Promouvoir des normes sociales favorisant la non-tolérance des agressions sexuelles et de rapports inégaux entre les hommes et les femmes

Selon l’Organisation mondiale de la santé, les initiatives axées sur la transformation des normes sociales qui cautionnent la violence sexuelle sont un élément fondamental de la prévention de cette forme de violence [2]. Les normes sociales et culturelles renvoient aux règles et comportements attendus au sein d’un groupe social, et vont définir ce qui est acceptable ou non concernant un phénomène comme les agressions sexuelles, mais vont aussi influencer la perception de la société et la manière dont elle y répond [2]. Les normes sociales soutenant l’agression sexuelle réfèrent en quelque sorte à ce que certains groupes ont qualifié de « culture du viol », en faisant référence à des attitudes, des comportements et des pratiques qui vont banaliser, normaliser ou tolérer l’agression sexuelle, et qui peuvent se refléter dans différents environnements sociaux (famille, travail, communauté), dans les médias, dans le système judiciaire ou sur le plan politique [3,4]. Ainsi, les normes sociales propices à l’agression sexuelle et aux rapports inégaux entre les hommes et les femmes, ainsi que l’adhésion d’individus, de sous-groupes ou de toute la société à des mythes et des préjugés sur l’agression sexuelle sont des conditions sociétales favorisant les agressions sexuelles qu’il faut contrer. Ce faisant, on favorisera une meilleure reconnaissance du phénomène, en plus d’instaurer un climat de non-tolérance et de dénonciation des agressions sexuelles, et d’offrir un meilleur soutien aux victimes. Les principales mesures permettant d’influencer les normes sociales relatives aux agressions sexuelles et à l’égalité entre les hommes et les femmes devraient viser l’ensemble de la population en : 1) incluant des campagnes de sensibilisation; 2) ciblant les médias qui sont une des voies d’influence importantes des normes sociales; 3) visant les témoins potentiels d’agression sexuelle; et 4) formant différents acteurs appelés à intervenir en matière d’agression sexuelle.
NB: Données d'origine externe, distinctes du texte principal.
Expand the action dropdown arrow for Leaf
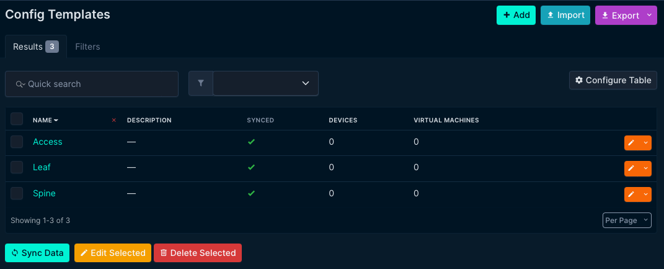Screen dimensions: 664x269 coord(646,168)
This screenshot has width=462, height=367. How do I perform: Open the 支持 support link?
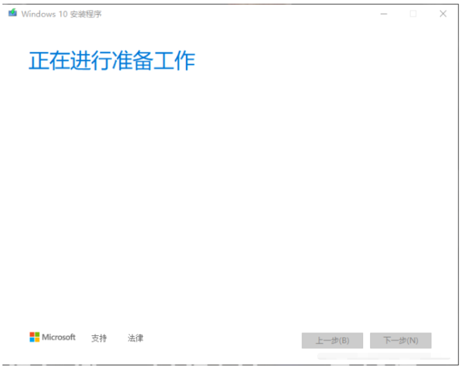coord(99,338)
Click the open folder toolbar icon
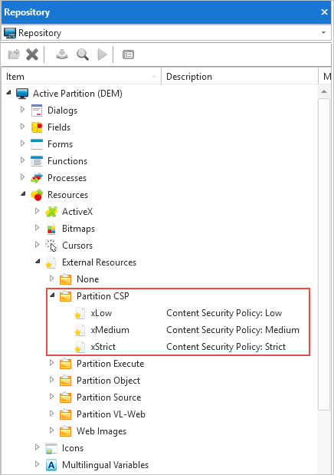This screenshot has width=334, height=475. tap(14, 54)
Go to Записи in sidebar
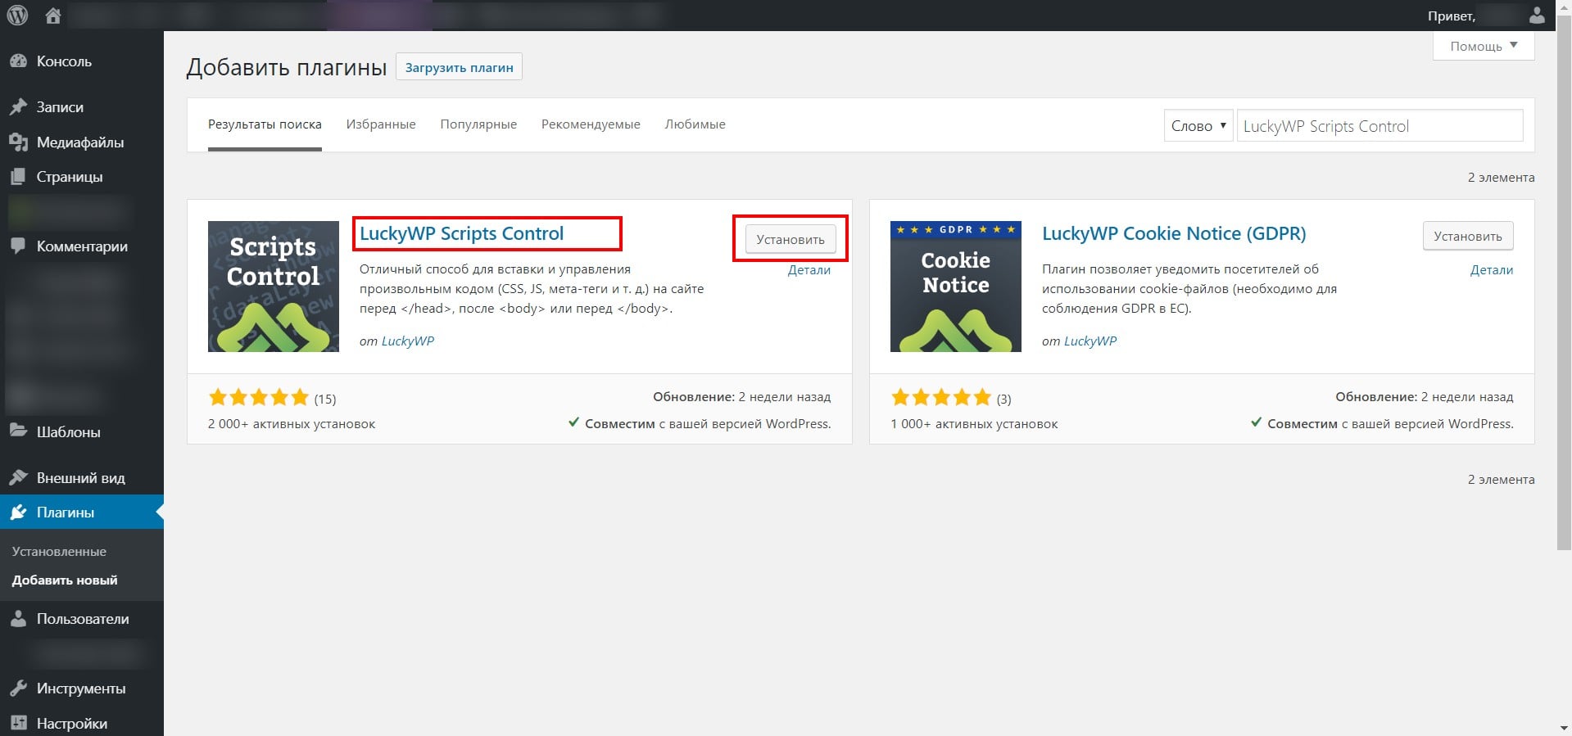The image size is (1572, 736). 60,107
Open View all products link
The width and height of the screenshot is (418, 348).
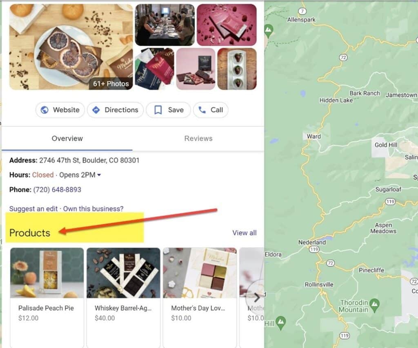(245, 233)
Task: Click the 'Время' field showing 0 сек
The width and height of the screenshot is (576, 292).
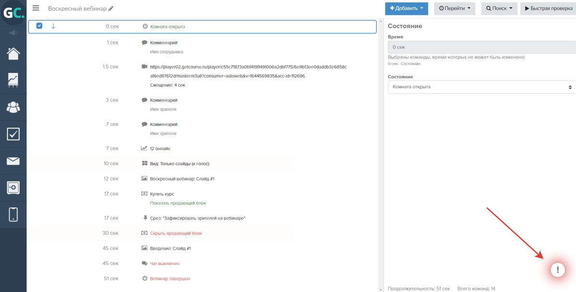Action: pos(481,47)
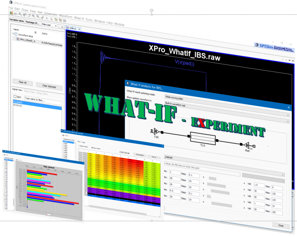Select the Show R Matrix radio button
This screenshot has height=237, width=297.
point(79,146)
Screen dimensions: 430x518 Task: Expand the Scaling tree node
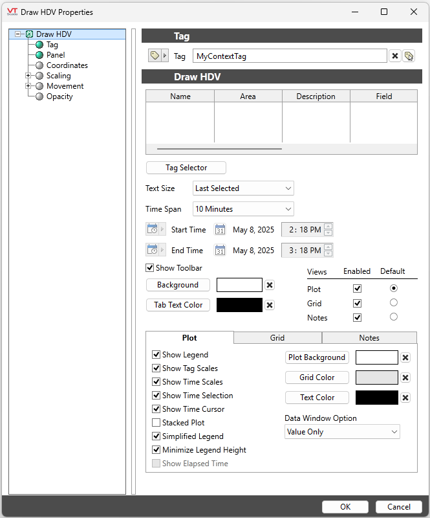pos(28,76)
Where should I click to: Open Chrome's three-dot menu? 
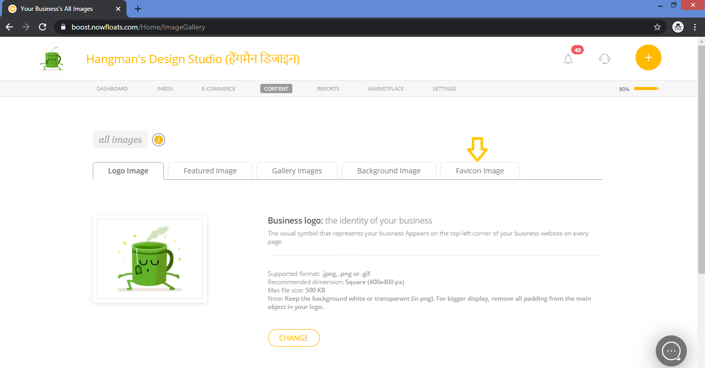(x=695, y=26)
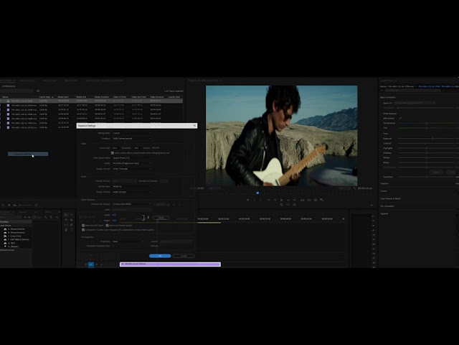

Campagnes de sensibilisation

Les campagnes visant spécifiquement les jeunes hommes et les adolescents dans le but d’encourager des normes positives concernant le genre, la masculinité et la violence permettent d’inclure les hommes et les adolescents comme des alliés dans la prévention des agressions sexuelles et dans le soutien des victimes, et montrent un potentiel à modifier des normes propices aux agressions sexuelles et aux rapports inégaux de genre [2,89]. Aussi, les messages devraient favoriser le dévoilement et la dénonciation précoces des agressions sexuelles, mais en allant au-delà du message de briser le silence pour les victimes, et ce, en déresponsabilisant la victime, en ciblant l’ensemble des barrières personnelles et sociales qui entravent la divulgation (ex. : la minimisation de l’agression sexuelle ou la peur de ne pas être cru) [7,95], et en offrant des pistes concrètes aux victimes et aux personnes susceptibles de recevoir des confidences ou qui ont des soupçons [95,96]. Enfin, la plus grande réticence des garçons et des hommes à dévoiler une victimisation sexuelle et à solliciter de l’aide devrait aussi être abordée dans les campagnes de sensibilisation [96].

Médias

Les médias sont la source principale d’information sur la criminalité et les agressions sexuelles pour la majorité de la population [97]. Considérés comme jouant un rôle important dans le façonnement des normes sociales, les médias – par leur couverture médiatique des crimes, dont les agressions sexuelles – influenceraient les connaissances, les croyances, les attitudes et les comportements de la population face à ces phénomènes [2,98–100]. En traitant dans les médias d’une diversité d’événements liés aux agressions sexuelles, on peut contribuer à mieux faire comprendre ce qu’est une agression sexuelle et à faire ressortir son caractère inacceptable. Compte tenu du rôle que jouent les médias dans la compréhension de ce problème, il est important d’y retrouver une information objective, exempte de préjugé et de sensationnalisme, d’y présenter des articles de fond qui traitent des causes sous-jacentes et des conséquences individuelles et sociales des agressions sexuelles [101]. En parlant de l’aide, de la protection des victimes et des ressources disponibles, les médias incitent les victimes, les agresseurs ou les agresseurs potentiels et l’entourage à faire appel aux ressources d’aide. Ils contribuent ainsi à briser la croyance voulant que l’agression sexuelle soit un problème individuel et privé qui ne doit être géré que par les personnes impliquées [101]. Ces pratiques journalistiques doivent être encouragées dans la formation initiale et continue des professionnels, et soutenues par des ressources comme des trousses destinées à l’intention des médias [13]. 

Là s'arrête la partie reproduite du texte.